Astronaut, American Flag and Space Capsule, 1971, NASA. Gelatin silver print, 14 1/2 × 14 1/4 in. Getty Museum, 84.XP.457.10
But what about the photos that came before it?
From the earliest days of photography, scientists were eager to use photographic technologies to learn more about the moon, the solar system, and the night sky.

Morehouse’s Comet, Yerkes Observatory, about 1900, Keystone View Company. Gelatin silver print. Getty Museum, 84.XC.873.7631
They built telescopes that featured several lenses: one for observation, the other for making photographs. The idea? Photographs could help capture scientific phenomena that were invisible to the naked eye.
Photographs were also thought to provide a more accurate view than observations noted down by hand, without tiring out the eye muscles.
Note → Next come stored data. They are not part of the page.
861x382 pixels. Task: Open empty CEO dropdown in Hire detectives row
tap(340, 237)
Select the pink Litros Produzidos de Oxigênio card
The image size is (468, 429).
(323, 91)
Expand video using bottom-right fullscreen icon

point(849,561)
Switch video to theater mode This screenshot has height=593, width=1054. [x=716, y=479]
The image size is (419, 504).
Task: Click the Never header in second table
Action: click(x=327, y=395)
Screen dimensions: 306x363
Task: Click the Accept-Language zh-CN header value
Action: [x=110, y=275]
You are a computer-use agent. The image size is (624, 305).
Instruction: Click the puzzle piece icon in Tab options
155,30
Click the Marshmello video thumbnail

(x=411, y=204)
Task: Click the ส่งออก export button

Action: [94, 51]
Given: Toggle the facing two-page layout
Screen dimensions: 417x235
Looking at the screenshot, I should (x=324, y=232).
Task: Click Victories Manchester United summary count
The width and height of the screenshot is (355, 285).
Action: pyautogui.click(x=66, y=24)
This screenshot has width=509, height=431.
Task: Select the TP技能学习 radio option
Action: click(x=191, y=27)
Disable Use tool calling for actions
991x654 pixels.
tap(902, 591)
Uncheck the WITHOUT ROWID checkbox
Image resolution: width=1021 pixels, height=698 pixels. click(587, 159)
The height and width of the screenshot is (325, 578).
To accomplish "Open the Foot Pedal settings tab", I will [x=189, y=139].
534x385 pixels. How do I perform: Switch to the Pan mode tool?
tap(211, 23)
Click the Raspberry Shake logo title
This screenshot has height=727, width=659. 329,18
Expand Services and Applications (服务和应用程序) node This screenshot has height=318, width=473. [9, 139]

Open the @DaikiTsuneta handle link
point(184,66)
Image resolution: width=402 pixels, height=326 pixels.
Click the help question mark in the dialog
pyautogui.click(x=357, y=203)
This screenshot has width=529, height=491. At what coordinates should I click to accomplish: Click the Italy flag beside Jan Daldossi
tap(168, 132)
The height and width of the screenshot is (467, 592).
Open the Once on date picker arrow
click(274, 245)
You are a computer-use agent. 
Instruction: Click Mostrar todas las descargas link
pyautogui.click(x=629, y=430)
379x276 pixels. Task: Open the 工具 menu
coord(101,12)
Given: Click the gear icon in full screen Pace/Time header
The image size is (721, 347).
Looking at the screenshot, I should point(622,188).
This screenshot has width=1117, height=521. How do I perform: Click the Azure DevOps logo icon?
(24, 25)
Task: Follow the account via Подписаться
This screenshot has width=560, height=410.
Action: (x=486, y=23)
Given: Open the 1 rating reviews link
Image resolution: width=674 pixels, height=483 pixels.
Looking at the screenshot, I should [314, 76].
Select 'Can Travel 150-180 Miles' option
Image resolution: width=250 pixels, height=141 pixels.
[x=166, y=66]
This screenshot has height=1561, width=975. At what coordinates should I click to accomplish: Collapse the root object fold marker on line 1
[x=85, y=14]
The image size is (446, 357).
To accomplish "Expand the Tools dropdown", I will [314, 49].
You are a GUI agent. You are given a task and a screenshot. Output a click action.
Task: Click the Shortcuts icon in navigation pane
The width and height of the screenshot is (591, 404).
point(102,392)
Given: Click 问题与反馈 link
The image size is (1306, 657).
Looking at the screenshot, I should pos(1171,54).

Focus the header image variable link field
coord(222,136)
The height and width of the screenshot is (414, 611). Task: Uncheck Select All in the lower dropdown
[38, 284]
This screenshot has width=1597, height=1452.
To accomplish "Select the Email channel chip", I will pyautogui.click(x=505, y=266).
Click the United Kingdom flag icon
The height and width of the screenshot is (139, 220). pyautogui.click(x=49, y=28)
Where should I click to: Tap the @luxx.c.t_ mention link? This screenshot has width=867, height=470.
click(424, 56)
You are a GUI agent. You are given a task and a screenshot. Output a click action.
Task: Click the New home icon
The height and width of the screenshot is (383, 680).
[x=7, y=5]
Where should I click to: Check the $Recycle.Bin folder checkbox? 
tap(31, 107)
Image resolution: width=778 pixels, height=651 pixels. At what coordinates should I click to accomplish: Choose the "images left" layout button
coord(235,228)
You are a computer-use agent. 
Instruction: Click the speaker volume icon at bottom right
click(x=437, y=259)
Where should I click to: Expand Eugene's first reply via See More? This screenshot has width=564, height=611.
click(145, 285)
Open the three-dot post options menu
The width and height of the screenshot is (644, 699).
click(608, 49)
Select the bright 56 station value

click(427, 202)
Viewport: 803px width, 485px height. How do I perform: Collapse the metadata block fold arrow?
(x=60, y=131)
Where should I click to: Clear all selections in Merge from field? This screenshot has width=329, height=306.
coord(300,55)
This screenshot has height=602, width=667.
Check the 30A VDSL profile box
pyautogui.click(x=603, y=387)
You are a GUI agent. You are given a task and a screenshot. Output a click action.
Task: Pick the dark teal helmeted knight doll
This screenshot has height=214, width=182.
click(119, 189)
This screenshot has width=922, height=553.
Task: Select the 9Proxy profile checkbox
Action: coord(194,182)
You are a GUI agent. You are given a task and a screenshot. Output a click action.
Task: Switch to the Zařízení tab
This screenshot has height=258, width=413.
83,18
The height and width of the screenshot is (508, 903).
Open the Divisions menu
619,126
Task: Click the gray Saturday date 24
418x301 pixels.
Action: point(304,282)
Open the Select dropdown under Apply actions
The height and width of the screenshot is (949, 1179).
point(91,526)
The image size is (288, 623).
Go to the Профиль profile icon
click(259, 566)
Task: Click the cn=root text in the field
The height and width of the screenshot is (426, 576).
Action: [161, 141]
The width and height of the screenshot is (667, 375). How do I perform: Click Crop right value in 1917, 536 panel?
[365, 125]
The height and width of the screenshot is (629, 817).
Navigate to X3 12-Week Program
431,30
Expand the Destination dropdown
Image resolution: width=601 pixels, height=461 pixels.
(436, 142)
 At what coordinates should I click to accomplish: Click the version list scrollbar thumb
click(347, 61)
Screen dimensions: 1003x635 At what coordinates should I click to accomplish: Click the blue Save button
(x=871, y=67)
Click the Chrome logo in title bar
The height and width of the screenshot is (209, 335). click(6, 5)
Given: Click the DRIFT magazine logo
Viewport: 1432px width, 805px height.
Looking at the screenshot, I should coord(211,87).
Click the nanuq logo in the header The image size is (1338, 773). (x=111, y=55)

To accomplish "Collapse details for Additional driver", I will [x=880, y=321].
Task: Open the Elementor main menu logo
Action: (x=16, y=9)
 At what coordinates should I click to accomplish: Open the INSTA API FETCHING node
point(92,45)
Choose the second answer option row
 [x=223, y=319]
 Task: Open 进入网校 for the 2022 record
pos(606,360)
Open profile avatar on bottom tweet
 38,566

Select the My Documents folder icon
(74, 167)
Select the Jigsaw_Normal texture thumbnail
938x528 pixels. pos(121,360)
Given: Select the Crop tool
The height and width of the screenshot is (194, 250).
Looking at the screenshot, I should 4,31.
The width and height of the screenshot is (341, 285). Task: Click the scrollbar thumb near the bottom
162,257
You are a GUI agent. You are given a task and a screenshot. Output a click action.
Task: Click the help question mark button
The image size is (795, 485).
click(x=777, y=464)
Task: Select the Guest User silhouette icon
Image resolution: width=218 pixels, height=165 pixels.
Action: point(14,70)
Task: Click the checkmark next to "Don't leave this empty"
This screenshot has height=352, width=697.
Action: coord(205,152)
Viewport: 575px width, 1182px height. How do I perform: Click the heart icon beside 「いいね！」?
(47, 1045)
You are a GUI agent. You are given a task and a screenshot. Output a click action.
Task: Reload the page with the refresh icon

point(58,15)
Parallactic Apparatus Newly Installed at the Paris Observatory for Celestial Photography, 1886, Louis Poyet. Nature (13 May 1886), p. 37

Third Quarter, September 16, 1870, Lewis M. Rutherfurd. Albumen silver print, 7 3/8 × 4 13/16 in. Getty Museum, 84.XB.1114.3
There were some limitations, though. For one, astronomers could only photograph when the sky was clear. Long exposure times and changing atmospheric conditions meant that many photographic plates were unusable.
Unable to fully capture what they saw, some astronomers, such as Scottish scientists James Nasmyth and James Carpenter, created plaster models of the moon’s surface based on the view through a telescope. They then photographed the models in bright sunlight against black backdrops to simulate the lunar landscape.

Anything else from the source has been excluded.